Wednesday, March 27, 2013

Creating Data Frame Extents (ArcPy 10.1)

I read your comments, and thank you for posting them.  I was asked how do you clip all layers in a map document by the current data frame's extent.

In a previous post, I discussed how to create extent polygons for feature classes and individual features.  The same method applies for creating an extent polygon using data frames.

The data frame object has a whole host of properties and methods which can be found here.  To get the extent of a data frame, just reference the extent property to obtain the data frame's current extent.  Create the extent polygon or feature class, and clip by the extent geometry.

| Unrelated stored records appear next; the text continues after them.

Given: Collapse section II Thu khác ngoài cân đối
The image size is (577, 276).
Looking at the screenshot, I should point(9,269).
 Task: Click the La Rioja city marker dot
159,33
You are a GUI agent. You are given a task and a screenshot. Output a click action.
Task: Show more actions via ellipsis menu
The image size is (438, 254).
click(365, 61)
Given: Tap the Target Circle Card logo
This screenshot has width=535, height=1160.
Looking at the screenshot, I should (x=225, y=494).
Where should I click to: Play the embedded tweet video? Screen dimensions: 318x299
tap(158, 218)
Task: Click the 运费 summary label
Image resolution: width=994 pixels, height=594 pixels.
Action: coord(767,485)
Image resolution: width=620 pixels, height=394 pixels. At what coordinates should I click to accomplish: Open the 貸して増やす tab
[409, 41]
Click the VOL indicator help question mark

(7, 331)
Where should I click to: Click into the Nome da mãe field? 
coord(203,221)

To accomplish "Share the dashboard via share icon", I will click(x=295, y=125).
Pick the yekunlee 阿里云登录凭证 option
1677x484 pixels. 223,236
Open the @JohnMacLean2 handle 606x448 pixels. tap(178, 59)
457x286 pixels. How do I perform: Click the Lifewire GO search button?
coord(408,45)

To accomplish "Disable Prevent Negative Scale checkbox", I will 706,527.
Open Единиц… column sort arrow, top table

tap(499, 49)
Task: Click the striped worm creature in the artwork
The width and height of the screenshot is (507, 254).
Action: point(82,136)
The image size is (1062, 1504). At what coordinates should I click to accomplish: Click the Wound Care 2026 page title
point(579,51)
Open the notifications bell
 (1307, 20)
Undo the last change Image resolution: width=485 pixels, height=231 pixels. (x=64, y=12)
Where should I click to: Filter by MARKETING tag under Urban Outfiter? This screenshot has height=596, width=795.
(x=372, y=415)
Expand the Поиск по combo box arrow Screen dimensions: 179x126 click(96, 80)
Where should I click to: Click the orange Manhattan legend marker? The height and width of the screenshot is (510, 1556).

# Clip layers by extent of data frame (assuming in arcmap session)
import os
import arcpy
from arcpy import env
from arcpy import mapping
mxd = mapping.MapDocument("CURRENT")
df = mxd.activeDataFrame
extent = df.extent
array = arcpy.Array()
array.add(extent.lowerLeft)
array.add(extent.lowerRight)
array.add(extent.upperRight)
array.add(extent.upperLeft)
array.add(extent.lowerLeft)
polygon = arcpy.Polygon(array, df.spatialReference)
array.removeAll()
del array
for layer in mapping.ListLayers(mxd, data_frame=df):
    clipped_fc = env.scratchGDB + os.sep + layer.datasetName + "_clipped"
    arcpy.Clip_analysis(in_features=layer, 
                        clip_features=polygon,
                        out_feature_class=clipped_fc)
    del layer
del mxd
del df
del extent

This code is just a quick re-hash of old concepts applied to a new method. The extent object creates a polygon, which is used to clip the layers in that data frame.